**Aim of the task:** The answer must be an exact copy of the listing below.

>>>>>

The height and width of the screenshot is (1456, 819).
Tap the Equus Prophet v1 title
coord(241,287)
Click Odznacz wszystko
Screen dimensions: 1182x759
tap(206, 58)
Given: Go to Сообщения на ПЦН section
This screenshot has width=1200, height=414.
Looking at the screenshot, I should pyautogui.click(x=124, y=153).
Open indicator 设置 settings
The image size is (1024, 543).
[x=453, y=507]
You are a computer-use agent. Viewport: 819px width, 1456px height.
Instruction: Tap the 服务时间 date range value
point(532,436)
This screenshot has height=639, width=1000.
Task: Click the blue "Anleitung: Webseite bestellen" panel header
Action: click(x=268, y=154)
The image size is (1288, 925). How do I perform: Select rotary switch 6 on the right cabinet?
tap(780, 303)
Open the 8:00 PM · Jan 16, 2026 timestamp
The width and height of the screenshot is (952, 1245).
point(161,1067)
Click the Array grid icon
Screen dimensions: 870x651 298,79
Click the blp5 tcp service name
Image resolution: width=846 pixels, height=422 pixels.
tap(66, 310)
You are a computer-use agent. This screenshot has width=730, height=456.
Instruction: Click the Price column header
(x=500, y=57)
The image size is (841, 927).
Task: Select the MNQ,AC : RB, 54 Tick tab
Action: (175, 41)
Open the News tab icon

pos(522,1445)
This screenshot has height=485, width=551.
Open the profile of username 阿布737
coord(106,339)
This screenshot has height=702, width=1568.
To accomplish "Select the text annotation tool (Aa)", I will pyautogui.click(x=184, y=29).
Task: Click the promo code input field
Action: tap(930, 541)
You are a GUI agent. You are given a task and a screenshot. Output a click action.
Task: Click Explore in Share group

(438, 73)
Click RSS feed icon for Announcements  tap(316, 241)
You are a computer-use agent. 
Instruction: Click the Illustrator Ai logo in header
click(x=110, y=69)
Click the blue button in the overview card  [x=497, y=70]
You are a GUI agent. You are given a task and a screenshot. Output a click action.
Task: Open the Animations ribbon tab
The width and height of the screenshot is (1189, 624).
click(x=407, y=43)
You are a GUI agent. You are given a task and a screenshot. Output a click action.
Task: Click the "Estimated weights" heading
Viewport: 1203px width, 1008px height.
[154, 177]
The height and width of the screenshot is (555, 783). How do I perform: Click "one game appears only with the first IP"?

<<<<<

**Response for this exercise:**
The height and width of the screenshot is (1456, 819).
Tap the Equus Prophet v1 title
coord(241,287)
Click Odznacz wszystko
Screen dimensions: 1182x759
tap(206, 58)
Given: Go to Сообщения на ПЦН section
This screenshot has width=1200, height=414.
Looking at the screenshot, I should pyautogui.click(x=124, y=153).
Open indicator 设置 settings
The image size is (1024, 543).
[x=453, y=507]
You are a computer-use agent. Viewport: 819px width, 1456px height.
Instruction: Tap the 服务时间 date range value
point(532,436)
This screenshot has height=639, width=1000.
Task: Click the blue "Anleitung: Webseite bestellen" panel header
Action: click(x=268, y=154)
The image size is (1288, 925). How do I perform: Select rotary switch 6 on the right cabinet?
tap(780, 303)
Open the 8:00 PM · Jan 16, 2026 timestamp
The width and height of the screenshot is (952, 1245).
point(161,1067)
Click the Array grid icon
Screen dimensions: 870x651 298,79
Click the blp5 tcp service name
Image resolution: width=846 pixels, height=422 pixels.
tap(66, 310)
You are a computer-use agent. This screenshot has width=730, height=456.
Instruction: Click the Price column header
(x=500, y=57)
The image size is (841, 927).
Task: Select the MNQ,AC : RB, 54 Tick tab
Action: (175, 41)
Open the News tab icon

pos(522,1445)
This screenshot has height=485, width=551.
Open the profile of username 阿布737
coord(106,339)
This screenshot has height=702, width=1568.
To accomplish "Select the text annotation tool (Aa)", I will pyautogui.click(x=184, y=29).
Task: Click the promo code input field
Action: tap(930, 541)
You are a GUI agent. You are given a task and a screenshot. Output a click action.
Task: Click Explore in Share group

(438, 73)
Click RSS feed icon for Announcements  tap(316, 241)
You are a computer-use agent. 
Instruction: Click the Illustrator Ai logo in header
click(x=110, y=69)
Click the blue button in the overview card  [x=497, y=70]
You are a GUI agent. You are given a task and a screenshot. Output a click action.
Task: Open the Animations ribbon tab
The width and height of the screenshot is (1189, 624).
click(x=407, y=43)
You are a GUI agent. You are given a task and a screenshot. Output a click action.
Task: Click the "Estimated weights" heading
Viewport: 1203px width, 1008px height.
[154, 177]
The height and width of the screenshot is (555, 783). How do I perform: Click "one game appears only with the first IP"?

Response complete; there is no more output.